Brazil Pleasantly Surprised by Year-End Numbers: Industry GDP Is Up 5.3%

Brazilian industry Brazil's processing industry should end this year with a 5.8% growth rate and contribute to a 5.3% expansion of the Brazilian economy. The estimates were disclosed by the National Confederation of Industries (CNI) this Monday, December 18, in BrasÀ­lia.

"This year was marked by good indicators, which is surprising, given the initial projections," said the president at the organization, Antonio Monteiro Neto, during a year-end press conference in the Brazilian capital Brasí­lia. The GDP for the industry as a whole, including industrial services, civil construction and mining, should rise 5.3%.

The CNI repeatedly revised its forecasts as the year went by. In April, it estimated growth rates of 4.2% for the GDP and 4% for the industry. The rates increased to 4.7% and 5%, respectively, in September, prior to reaching their current levels, a few days before the end of the year.

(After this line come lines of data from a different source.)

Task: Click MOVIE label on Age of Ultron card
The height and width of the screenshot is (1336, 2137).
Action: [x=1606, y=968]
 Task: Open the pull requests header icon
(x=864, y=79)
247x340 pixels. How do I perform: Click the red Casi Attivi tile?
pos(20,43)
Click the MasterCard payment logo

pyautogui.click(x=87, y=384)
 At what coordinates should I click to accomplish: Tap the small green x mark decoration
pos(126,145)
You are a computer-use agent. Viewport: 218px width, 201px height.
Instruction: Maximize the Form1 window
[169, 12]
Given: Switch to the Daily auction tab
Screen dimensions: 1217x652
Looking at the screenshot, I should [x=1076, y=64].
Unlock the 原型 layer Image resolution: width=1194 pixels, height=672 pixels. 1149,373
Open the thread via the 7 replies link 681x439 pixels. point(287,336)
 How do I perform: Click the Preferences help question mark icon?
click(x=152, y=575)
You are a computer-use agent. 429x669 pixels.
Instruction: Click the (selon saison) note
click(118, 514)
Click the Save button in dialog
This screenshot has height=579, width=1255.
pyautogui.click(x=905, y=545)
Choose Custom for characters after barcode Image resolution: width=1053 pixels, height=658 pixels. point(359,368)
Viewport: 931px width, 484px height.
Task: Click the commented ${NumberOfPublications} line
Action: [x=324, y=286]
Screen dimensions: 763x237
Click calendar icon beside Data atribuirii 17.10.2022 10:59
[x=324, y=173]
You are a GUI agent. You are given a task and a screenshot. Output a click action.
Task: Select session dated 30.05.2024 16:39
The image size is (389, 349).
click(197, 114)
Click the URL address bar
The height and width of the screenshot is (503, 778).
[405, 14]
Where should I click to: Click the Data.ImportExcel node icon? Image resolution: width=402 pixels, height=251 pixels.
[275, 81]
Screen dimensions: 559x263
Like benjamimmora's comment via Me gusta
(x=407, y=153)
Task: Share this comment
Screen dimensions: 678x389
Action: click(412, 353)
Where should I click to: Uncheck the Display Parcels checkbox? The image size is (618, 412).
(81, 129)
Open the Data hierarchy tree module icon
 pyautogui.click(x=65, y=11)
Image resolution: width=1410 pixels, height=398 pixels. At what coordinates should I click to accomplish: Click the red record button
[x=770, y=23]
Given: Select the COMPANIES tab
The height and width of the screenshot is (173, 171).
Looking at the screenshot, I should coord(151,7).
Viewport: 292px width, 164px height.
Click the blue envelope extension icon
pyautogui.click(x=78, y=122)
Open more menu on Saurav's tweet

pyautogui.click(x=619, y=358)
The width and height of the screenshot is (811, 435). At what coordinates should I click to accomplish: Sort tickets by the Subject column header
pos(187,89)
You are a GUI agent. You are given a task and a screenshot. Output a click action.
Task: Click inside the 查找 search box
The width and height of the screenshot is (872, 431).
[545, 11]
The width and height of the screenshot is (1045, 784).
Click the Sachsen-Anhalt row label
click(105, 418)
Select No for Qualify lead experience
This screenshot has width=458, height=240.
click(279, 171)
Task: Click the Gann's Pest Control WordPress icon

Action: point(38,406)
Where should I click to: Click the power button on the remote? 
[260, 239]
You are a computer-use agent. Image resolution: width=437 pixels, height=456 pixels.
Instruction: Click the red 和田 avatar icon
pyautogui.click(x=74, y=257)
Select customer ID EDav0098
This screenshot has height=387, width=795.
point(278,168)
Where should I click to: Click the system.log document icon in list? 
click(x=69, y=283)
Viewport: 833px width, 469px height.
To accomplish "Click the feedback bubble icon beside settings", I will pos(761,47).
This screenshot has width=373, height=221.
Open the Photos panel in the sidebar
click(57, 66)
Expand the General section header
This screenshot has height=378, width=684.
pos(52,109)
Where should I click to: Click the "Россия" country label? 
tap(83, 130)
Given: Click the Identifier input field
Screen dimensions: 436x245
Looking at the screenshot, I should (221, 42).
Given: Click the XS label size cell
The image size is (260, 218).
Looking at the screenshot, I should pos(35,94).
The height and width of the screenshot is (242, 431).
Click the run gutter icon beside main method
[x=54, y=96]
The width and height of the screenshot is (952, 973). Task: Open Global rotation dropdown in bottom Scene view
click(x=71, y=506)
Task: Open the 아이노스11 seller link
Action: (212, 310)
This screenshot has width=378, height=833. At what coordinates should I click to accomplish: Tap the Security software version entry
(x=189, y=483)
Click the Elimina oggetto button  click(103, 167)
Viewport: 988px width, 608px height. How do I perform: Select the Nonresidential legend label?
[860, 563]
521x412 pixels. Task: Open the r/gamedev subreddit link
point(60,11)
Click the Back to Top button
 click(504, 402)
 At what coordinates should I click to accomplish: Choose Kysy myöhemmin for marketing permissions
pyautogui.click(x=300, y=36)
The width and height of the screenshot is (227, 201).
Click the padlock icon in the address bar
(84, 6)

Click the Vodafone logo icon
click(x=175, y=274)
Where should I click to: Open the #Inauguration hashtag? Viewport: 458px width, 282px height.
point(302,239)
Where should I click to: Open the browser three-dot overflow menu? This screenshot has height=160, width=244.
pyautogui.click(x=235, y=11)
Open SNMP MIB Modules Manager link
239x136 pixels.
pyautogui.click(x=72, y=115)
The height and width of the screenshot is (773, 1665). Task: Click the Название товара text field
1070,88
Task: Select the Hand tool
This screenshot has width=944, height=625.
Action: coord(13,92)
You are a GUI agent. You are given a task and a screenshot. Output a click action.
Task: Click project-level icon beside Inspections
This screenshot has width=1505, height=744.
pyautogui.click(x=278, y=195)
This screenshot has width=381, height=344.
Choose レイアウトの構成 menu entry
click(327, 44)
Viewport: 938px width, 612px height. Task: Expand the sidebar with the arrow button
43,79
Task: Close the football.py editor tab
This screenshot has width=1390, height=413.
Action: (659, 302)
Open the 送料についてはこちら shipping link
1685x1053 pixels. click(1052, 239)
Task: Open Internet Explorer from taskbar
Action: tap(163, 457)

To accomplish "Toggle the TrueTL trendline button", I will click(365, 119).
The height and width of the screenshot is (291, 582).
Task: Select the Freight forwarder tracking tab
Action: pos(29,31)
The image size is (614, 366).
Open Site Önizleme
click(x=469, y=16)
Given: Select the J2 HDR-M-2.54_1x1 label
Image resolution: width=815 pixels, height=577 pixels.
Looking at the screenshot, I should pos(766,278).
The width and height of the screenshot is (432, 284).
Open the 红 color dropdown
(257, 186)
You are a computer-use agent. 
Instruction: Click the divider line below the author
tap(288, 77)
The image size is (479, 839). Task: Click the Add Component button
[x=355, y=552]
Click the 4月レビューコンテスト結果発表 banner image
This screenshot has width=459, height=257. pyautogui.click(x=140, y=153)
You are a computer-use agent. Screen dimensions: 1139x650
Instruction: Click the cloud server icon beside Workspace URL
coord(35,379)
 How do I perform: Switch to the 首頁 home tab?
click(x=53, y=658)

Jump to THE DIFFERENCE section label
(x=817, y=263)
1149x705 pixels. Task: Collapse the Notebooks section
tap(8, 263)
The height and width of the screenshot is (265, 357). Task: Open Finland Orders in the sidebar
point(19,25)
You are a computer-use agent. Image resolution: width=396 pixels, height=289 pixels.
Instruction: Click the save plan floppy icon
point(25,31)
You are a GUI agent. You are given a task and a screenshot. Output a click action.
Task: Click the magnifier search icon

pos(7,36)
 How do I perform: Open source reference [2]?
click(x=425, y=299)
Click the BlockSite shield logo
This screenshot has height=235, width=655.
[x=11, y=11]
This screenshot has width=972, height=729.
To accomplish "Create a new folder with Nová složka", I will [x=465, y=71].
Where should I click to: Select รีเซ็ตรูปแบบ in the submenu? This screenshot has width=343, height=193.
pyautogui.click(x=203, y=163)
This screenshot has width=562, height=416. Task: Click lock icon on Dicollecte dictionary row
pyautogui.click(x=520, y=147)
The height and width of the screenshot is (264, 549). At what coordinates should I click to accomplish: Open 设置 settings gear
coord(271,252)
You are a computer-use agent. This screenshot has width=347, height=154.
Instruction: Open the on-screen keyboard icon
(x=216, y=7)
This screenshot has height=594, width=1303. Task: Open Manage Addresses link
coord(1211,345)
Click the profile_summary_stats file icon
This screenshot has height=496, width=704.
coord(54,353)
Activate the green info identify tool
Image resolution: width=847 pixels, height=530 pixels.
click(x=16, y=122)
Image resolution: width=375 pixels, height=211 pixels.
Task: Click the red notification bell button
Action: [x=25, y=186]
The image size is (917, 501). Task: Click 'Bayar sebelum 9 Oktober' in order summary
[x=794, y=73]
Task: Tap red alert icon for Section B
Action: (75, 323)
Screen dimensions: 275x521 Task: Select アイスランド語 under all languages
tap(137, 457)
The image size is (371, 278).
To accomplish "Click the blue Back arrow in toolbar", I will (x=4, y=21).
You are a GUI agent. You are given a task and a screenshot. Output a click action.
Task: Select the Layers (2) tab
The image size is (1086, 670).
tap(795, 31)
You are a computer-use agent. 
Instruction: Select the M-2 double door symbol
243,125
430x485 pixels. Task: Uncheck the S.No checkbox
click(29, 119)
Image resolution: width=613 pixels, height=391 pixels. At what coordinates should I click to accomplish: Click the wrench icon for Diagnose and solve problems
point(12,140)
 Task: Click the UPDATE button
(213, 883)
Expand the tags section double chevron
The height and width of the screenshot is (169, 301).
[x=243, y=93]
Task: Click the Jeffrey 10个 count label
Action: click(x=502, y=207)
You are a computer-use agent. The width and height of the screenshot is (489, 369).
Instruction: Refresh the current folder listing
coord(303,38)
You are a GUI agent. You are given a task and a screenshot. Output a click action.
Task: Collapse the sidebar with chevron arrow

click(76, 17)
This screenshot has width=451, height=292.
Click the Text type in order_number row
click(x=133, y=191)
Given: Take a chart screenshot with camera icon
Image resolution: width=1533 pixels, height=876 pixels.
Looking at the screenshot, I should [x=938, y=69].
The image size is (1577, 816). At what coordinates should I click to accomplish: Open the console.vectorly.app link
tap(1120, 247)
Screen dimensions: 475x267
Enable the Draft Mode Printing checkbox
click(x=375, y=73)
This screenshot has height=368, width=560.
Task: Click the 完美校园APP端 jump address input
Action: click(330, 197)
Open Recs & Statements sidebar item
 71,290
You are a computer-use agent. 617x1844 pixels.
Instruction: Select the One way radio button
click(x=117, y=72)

"The GDP is going to grow by twice the average rate in recent years, and industry is driving this growth, as it is expanding more than the other sectors," stated Monteiro Neto.

Contrary to what happened in previous years, the foreign market did not influence the rise in industrial output. Instead, domestic demand played a key role this year. According to the CNI president, there has been a strong increase in consumption by Brazilian families and government.

This trend was caused by reduced unemployment rates, rising income – including government income transfer programmes -, lower interest rates and a strong expansion of credit supply.

"The growth of formal employment recorded in 2007 has interrupted a series of years during which informality was on the rise. This was coupled with a reduction in unemployment rates," sad Monteiro Neto.

"Furthermore, the real interest rate is currently in the single-digit range. In Brazil, this is a noteworthy achievement," he asserted. He also said that the credit-to-GDP ratio is now 34%.

With regard to foreign trade, the CNI estimates that Brazil is going to end the year with exports at US$ 160 billion and imports at US$ 120 billion, resulting in a balance of trade surplus of US$ 40 billion, which is lower than the US$ 46.1 billion posted last year, as foreign sales grew less than did purchases.

The main reason for the reduced surplus is the appreciation of the real (Brazilian currency) against the dollar, which makes Brazilian products more expensive abroad, and imported products cheaper in Brazil.

The CNI estimates that the trade balance should decrease even further in 2008, with exports at US$ 175 billion, an increase of 9% compared with 2007, and imports at US$ 150 billion, a growth of 25%. Under this forecast, the surplus would be US$ 25 billion.

Besides the exchange rate issue, the CNI analysts are not expecting foreign demand to rise next year, given the possibility of a retraction in the United States economy, which might spread to the rest of the world.

Domestic consumption, however, should remain high. So much so that the CNI is forecasting an increase of 5% in industrial production and in the Brazilian GDP for 2008. Even though production is now pushing the limit of the industry's installed capacity, the CNI is not expecting any inflationary pressure.

This is so because the organization forecasts an increase of 14% in public and private investment next year, leading to the highest investment/GDP ratio recorded in this decade and resulting in greater production capacity.

Furthermore, Monteiro Neto is betting that imports are going to help hold back prices. In other words, should Brazilian products become too expensive, then consumers are going to resort to the imported ones.

For the time being, however, although imports of durable consumer goods grew 50% this year, the bulk of foreign purchases is still comprised of capital goods and semi-manufactured products. "These industry sectors are importing so as to become more competitive," said Monteiro Neto. "This does not imply that national production is being displaced," he added.

The CNI warns, however, that in order for the Brazilian industry and the economy to continue growing in the long term, heavy investment in infrastructure, reduction of the tax burden, improvement of the business environment and increase in qualified workforce will be required.

"For the country to continue growing, infrastructure must grow as well, otherwise the economy will become tensioned," said the economist-in-chief at CNI, Flávio Castelo Branco. "The country has improved, but it needs to improve further," he asserted.

One of the main concerns for industry members is energy supply. They favor prompt implementation of the projects of the Growth Acceleration Program (PAC) established by the federal government.

Monteiro Neto also stated that the CNI, by means of the National Service of Industrial Education (Senai) and of the Social Service for Industry (Sesi), is investing heavily in basic and advanced education.

When it comes to taxes, though, the sector does not yet know what to expect after the end of the Temporary Contribution on Financial Transactions (CPMF). But to the CNI president, other taxes should not rise. To him, only the tax increases that were already scheduled should take place.